··· MATERIALS PROVIDED

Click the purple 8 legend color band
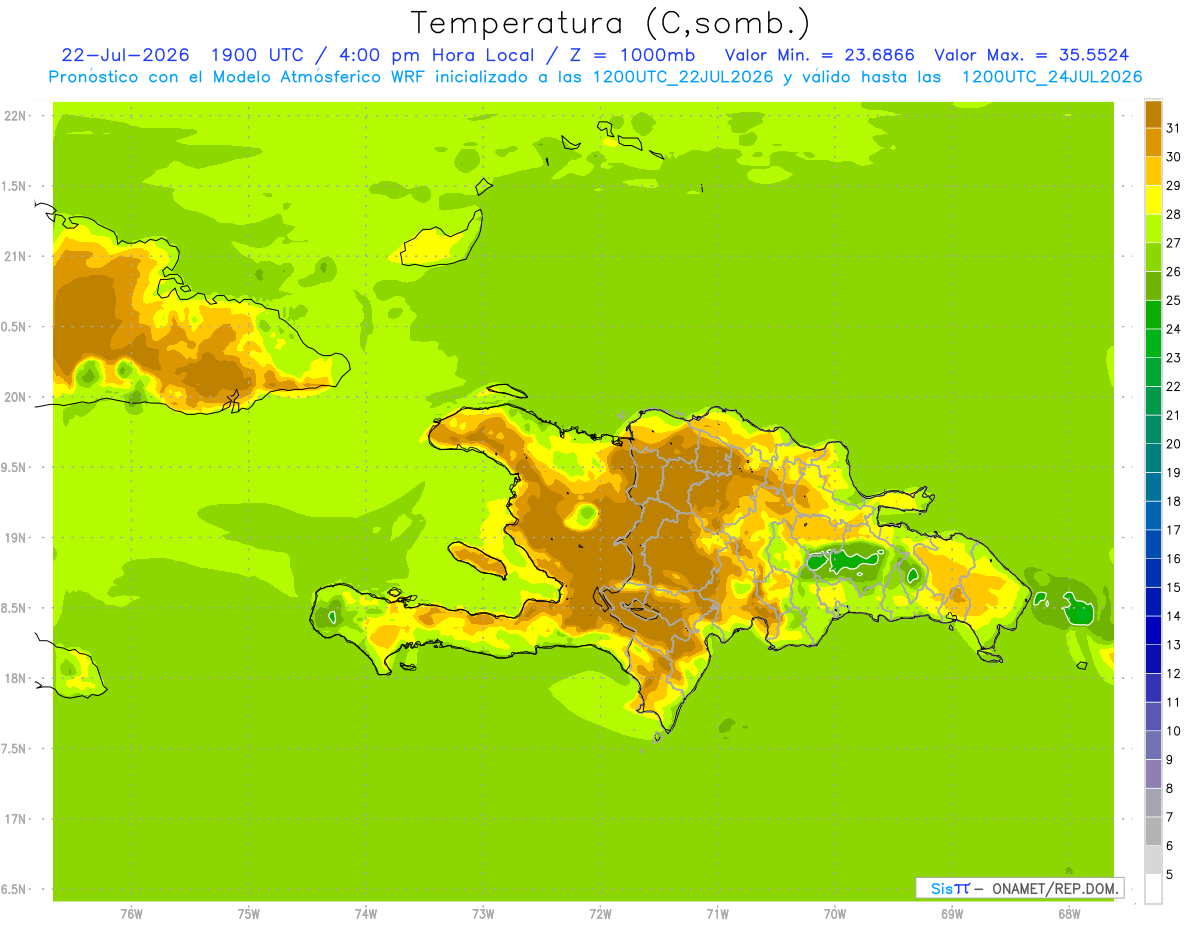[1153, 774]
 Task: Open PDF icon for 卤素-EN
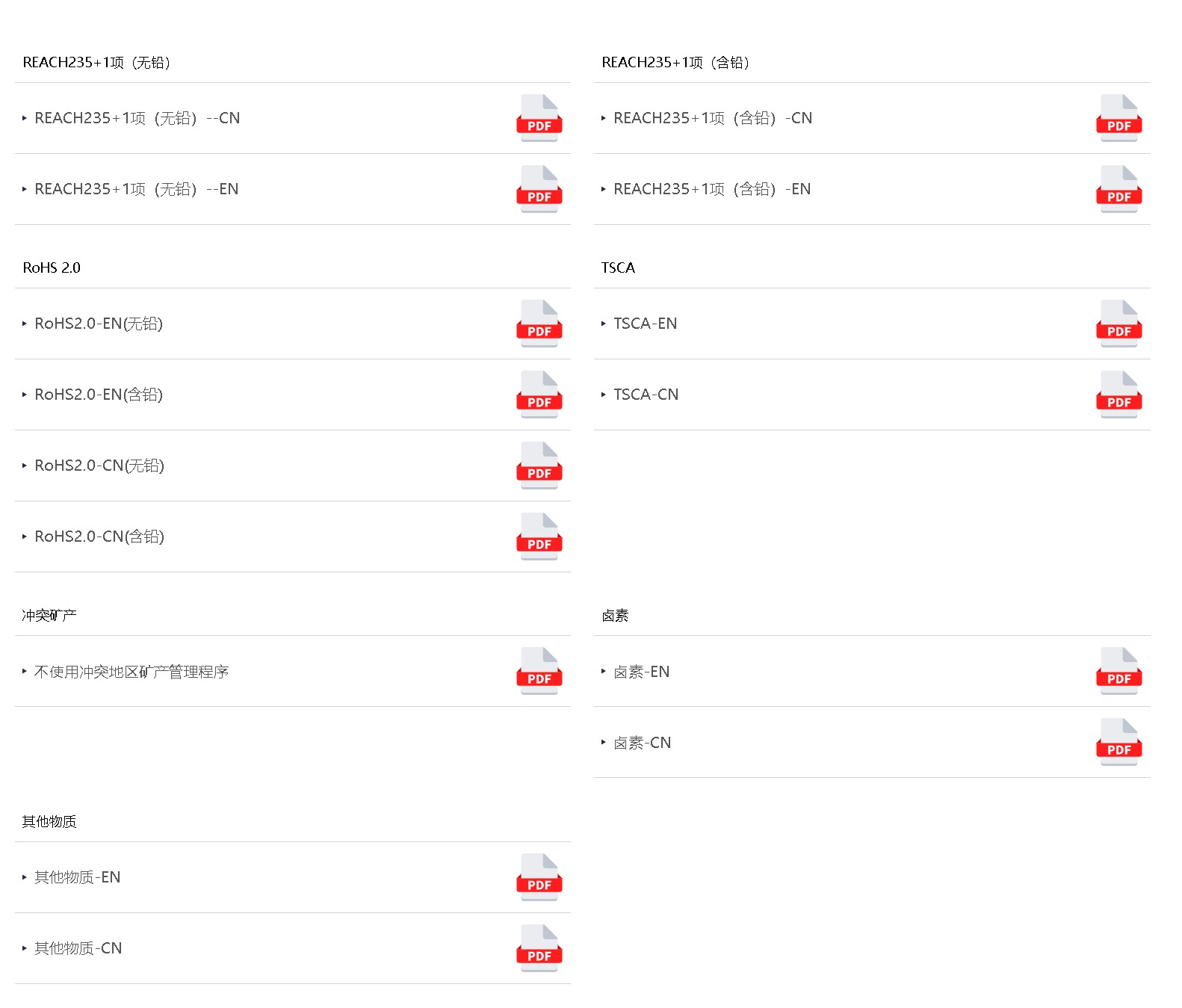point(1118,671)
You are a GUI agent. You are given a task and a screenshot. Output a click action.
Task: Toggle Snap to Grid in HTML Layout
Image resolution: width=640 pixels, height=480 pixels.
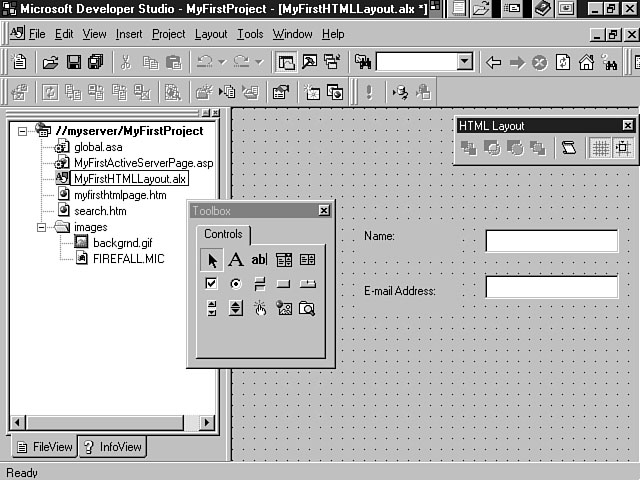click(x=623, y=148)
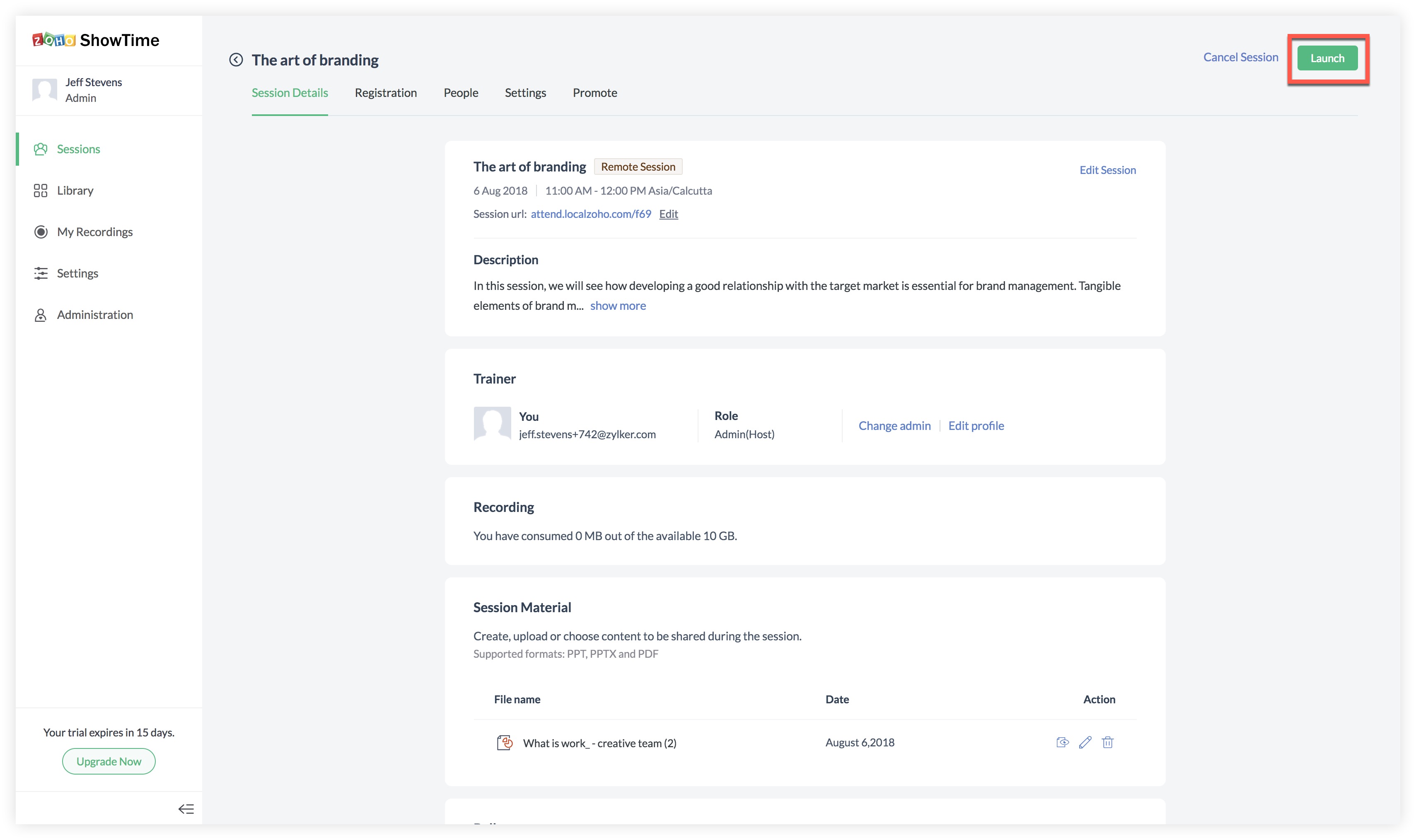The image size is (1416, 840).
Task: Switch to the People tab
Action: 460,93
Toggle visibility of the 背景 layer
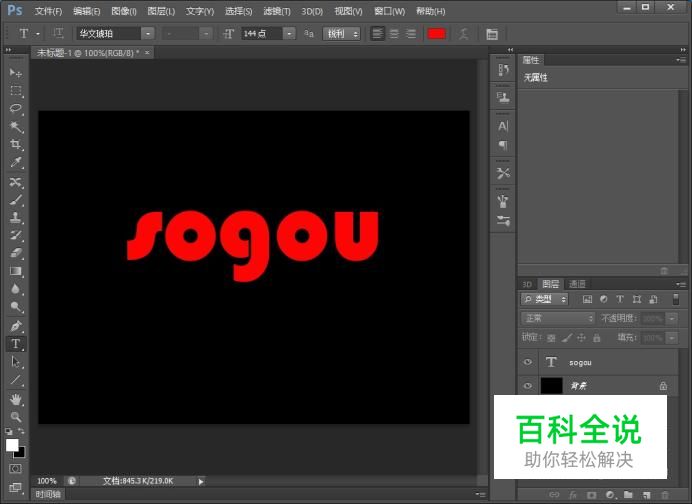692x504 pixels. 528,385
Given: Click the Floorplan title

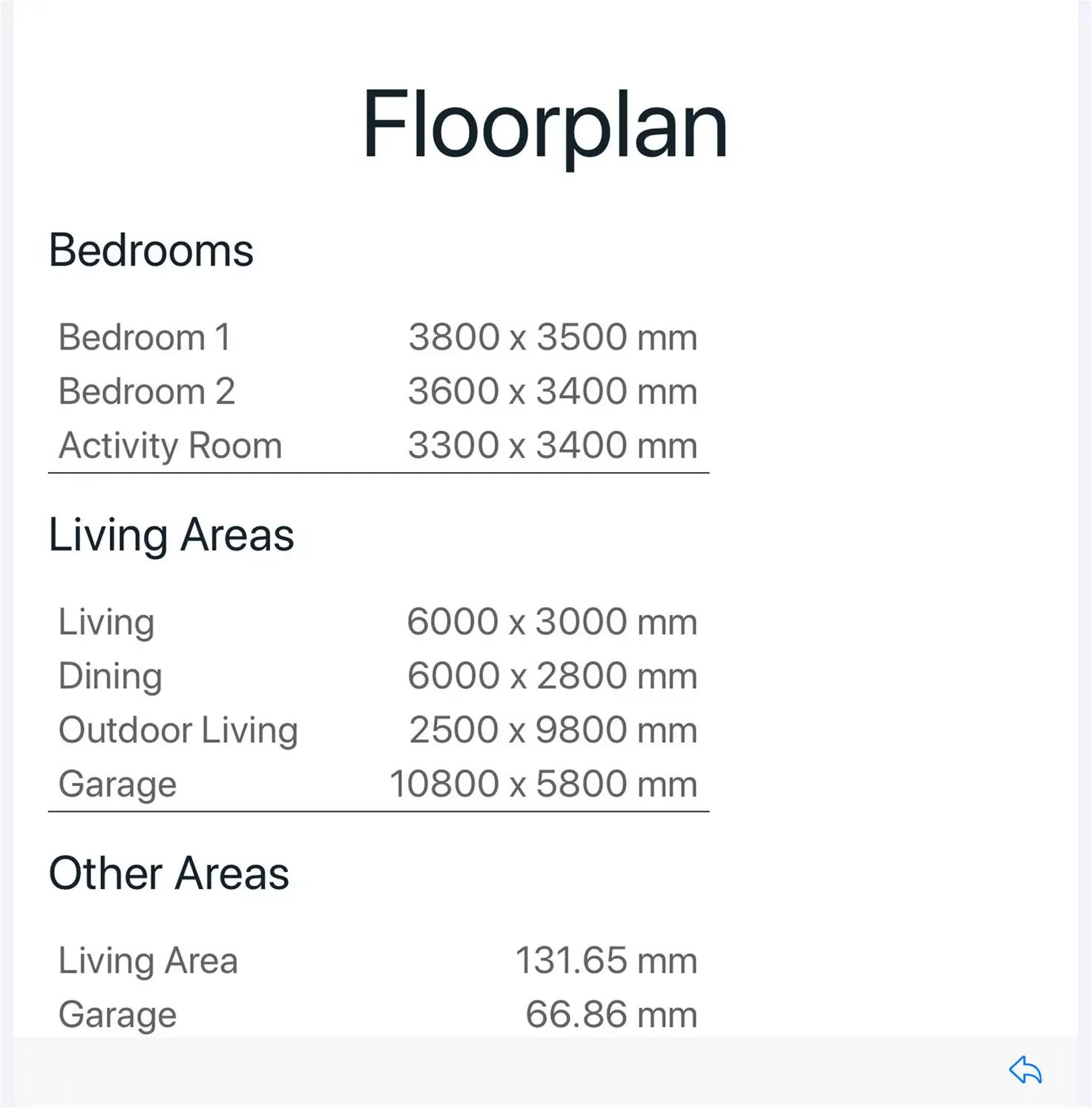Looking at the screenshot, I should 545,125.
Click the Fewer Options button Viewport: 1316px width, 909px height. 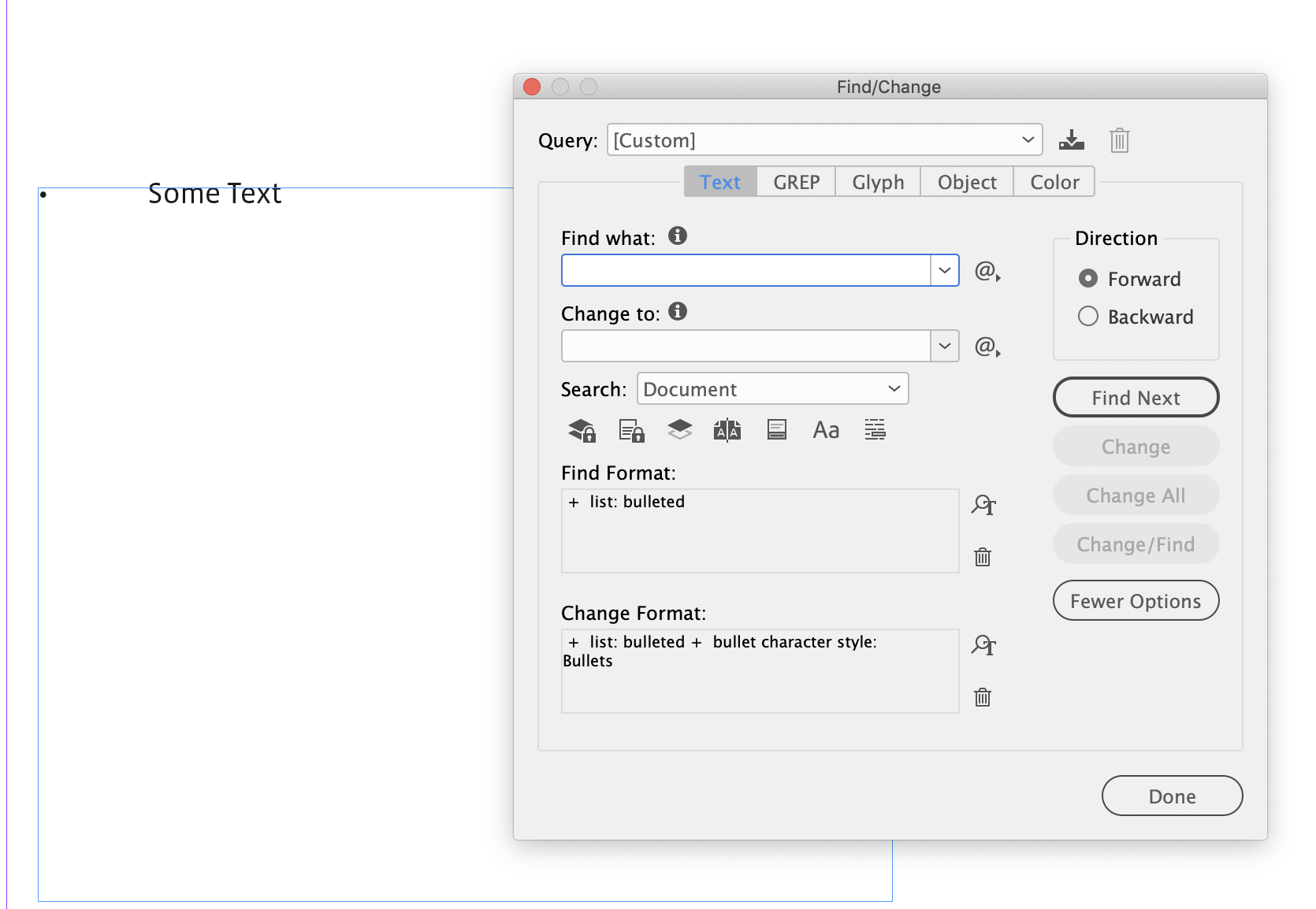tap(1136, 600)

······

▸ DIRECTIVE: Reproduce the listing verbatim, everything from the line containing "You are a GUI" down to the line containing "Task: Switch to the People tab", both lines included, and omit the pictures.

▸ SOLUTION FOR THIS TASK:
You are a GUI agent. You are given a task and a screenshot. Output a click action.
Task: Toggle Snap to Grid in HTML Layout
Image resolution: width=640 pixels, height=480 pixels.
click(x=623, y=148)
The image size is (1416, 840).
Task: Switch to the People tab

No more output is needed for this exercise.